Problem details ▸ Write out the material below word for word, from the line with "Viewport: 1389px width, 868px height." through the last line, leaving the pictures out.

------------------------

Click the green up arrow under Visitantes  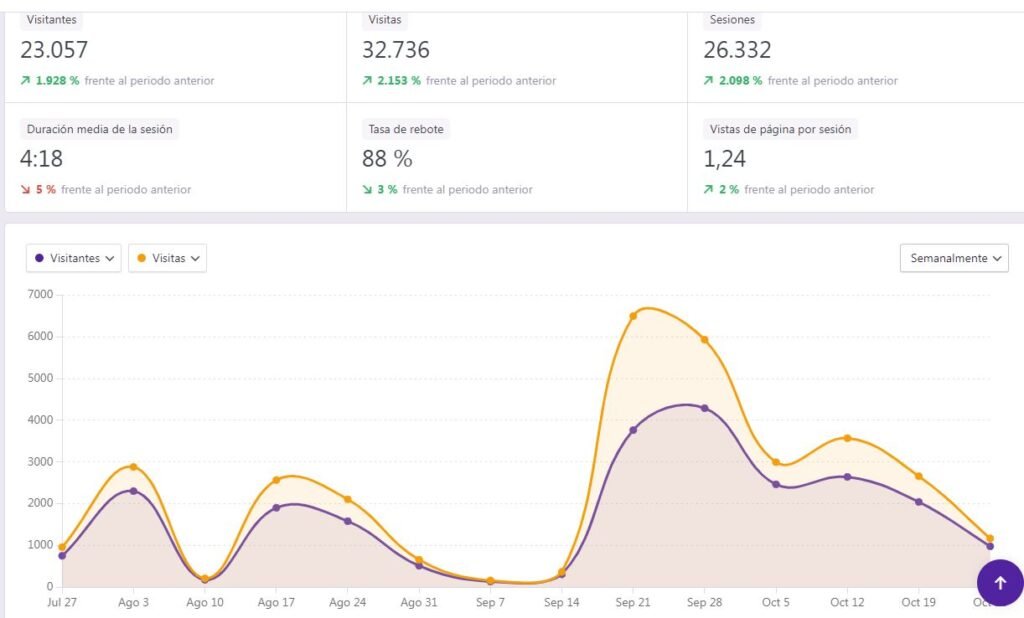(25, 81)
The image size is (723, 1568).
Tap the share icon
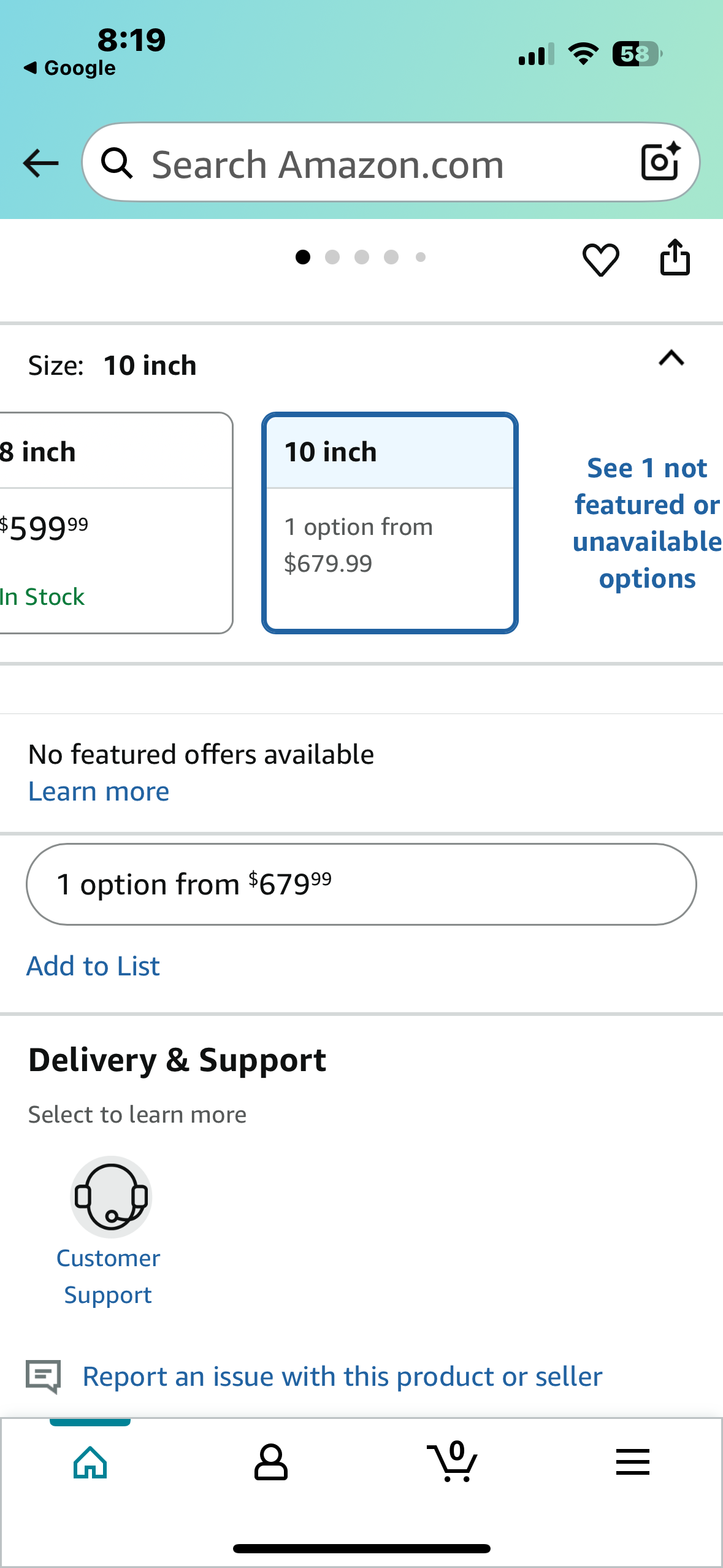pyautogui.click(x=675, y=257)
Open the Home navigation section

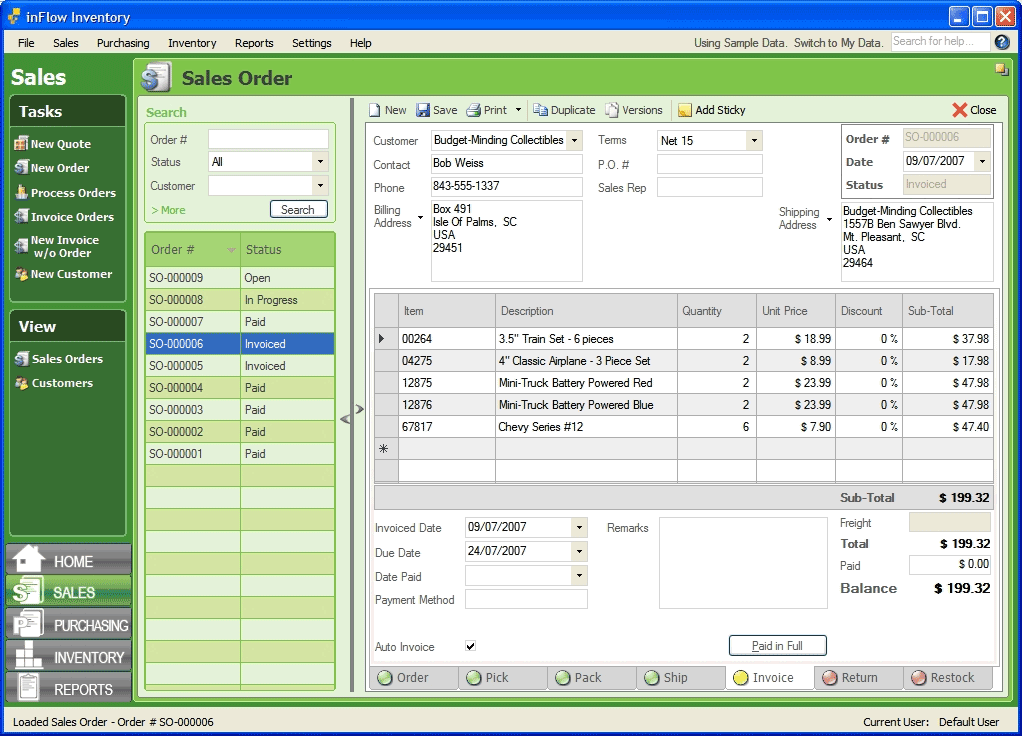(x=68, y=561)
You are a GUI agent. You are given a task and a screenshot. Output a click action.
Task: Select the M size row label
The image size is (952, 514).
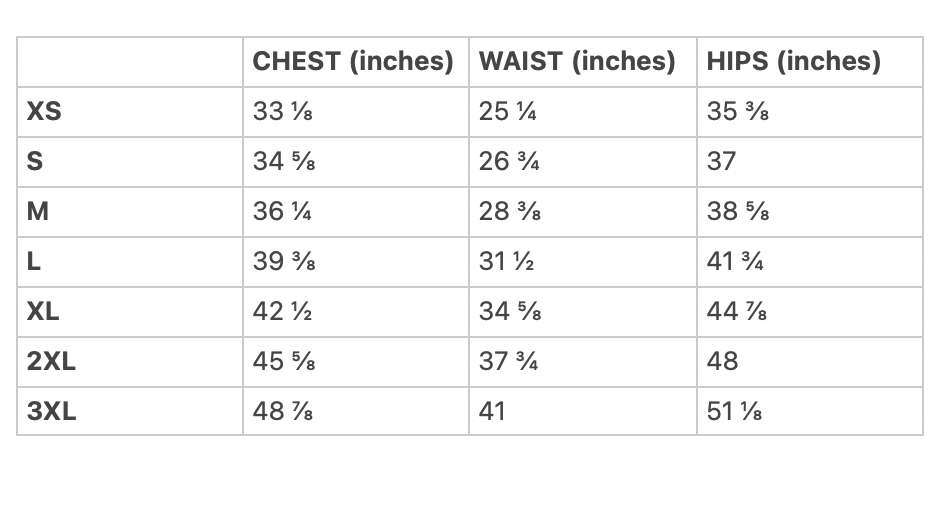(x=38, y=212)
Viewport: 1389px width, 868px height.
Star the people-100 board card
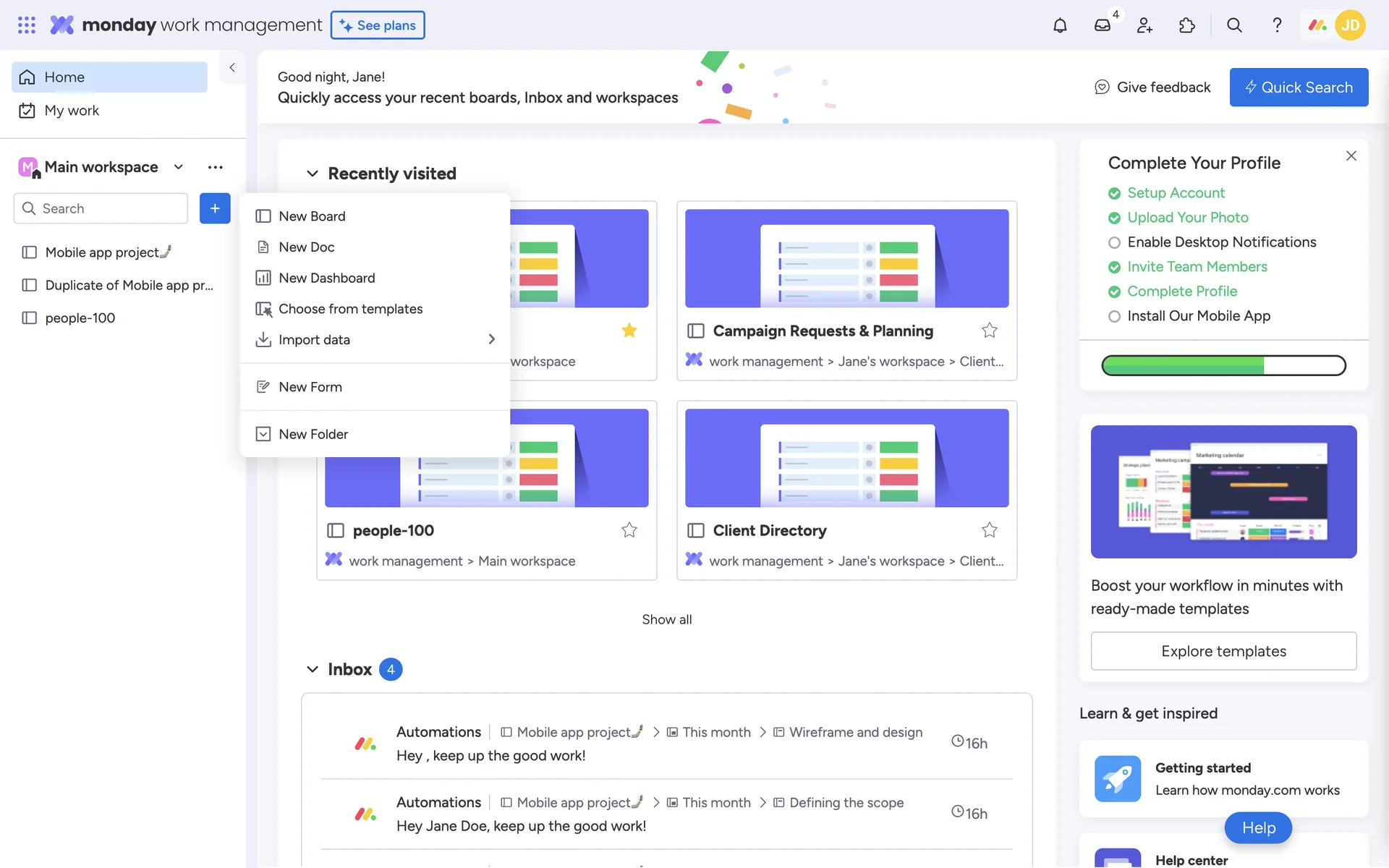[x=629, y=530]
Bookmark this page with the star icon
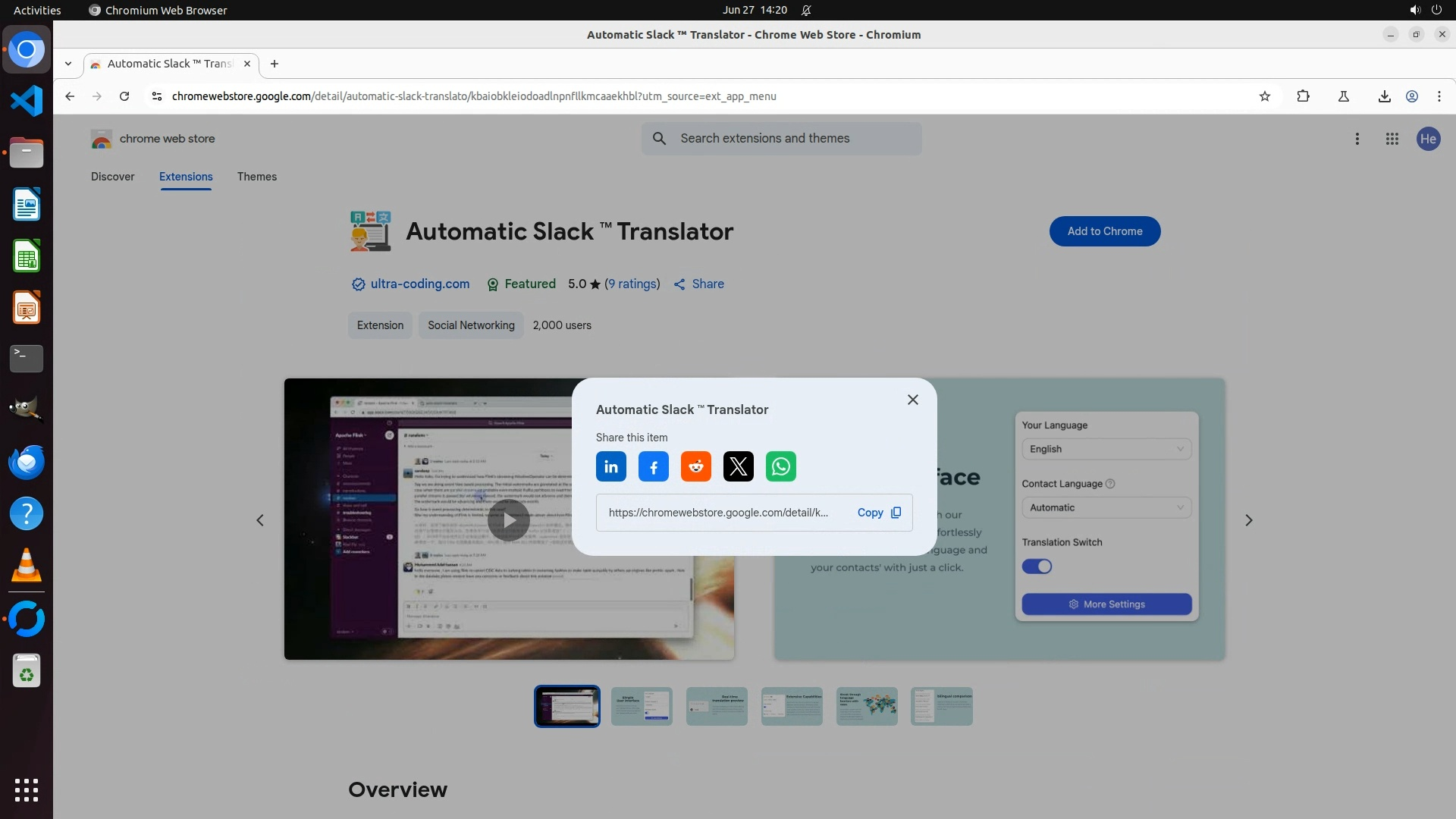Image resolution: width=1456 pixels, height=819 pixels. pyautogui.click(x=1264, y=96)
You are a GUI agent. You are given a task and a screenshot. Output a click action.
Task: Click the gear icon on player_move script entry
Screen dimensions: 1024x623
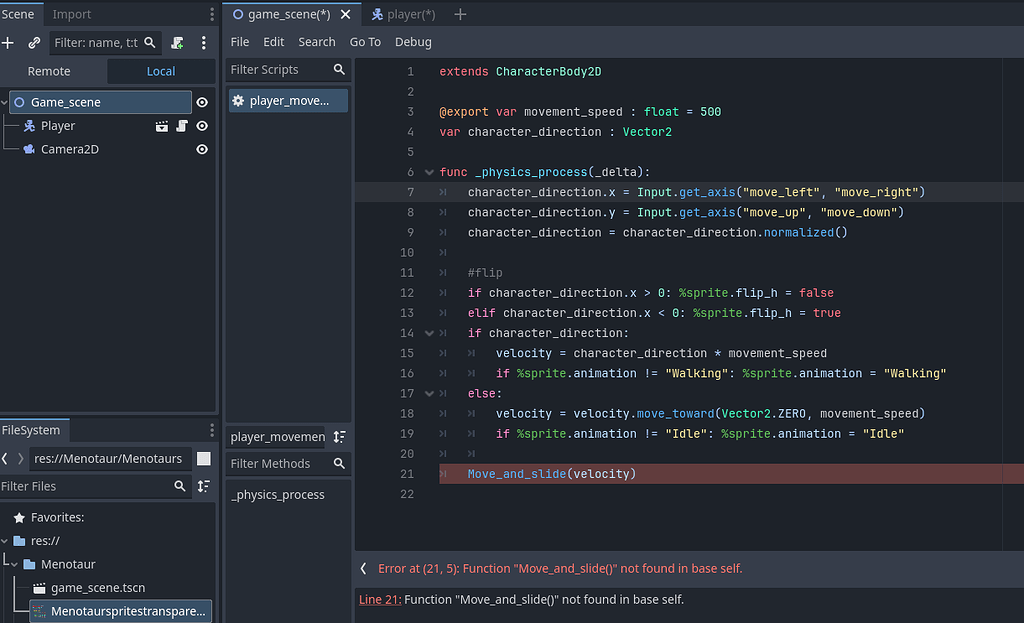click(237, 100)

------------------------

Right answer ▸
Viewport: 1389px width, 868px height.
Star the people-100 board card
[x=629, y=530]
Bookmark this page with the star icon
Image resolution: width=1456 pixels, height=819 pixels. pyautogui.click(x=1264, y=96)
You are a GUI agent. You are given a task and a screenshot. Output a click action.
Task: Click the gear icon on player_move script entry
Screen dimensions: 1024x623
click(237, 100)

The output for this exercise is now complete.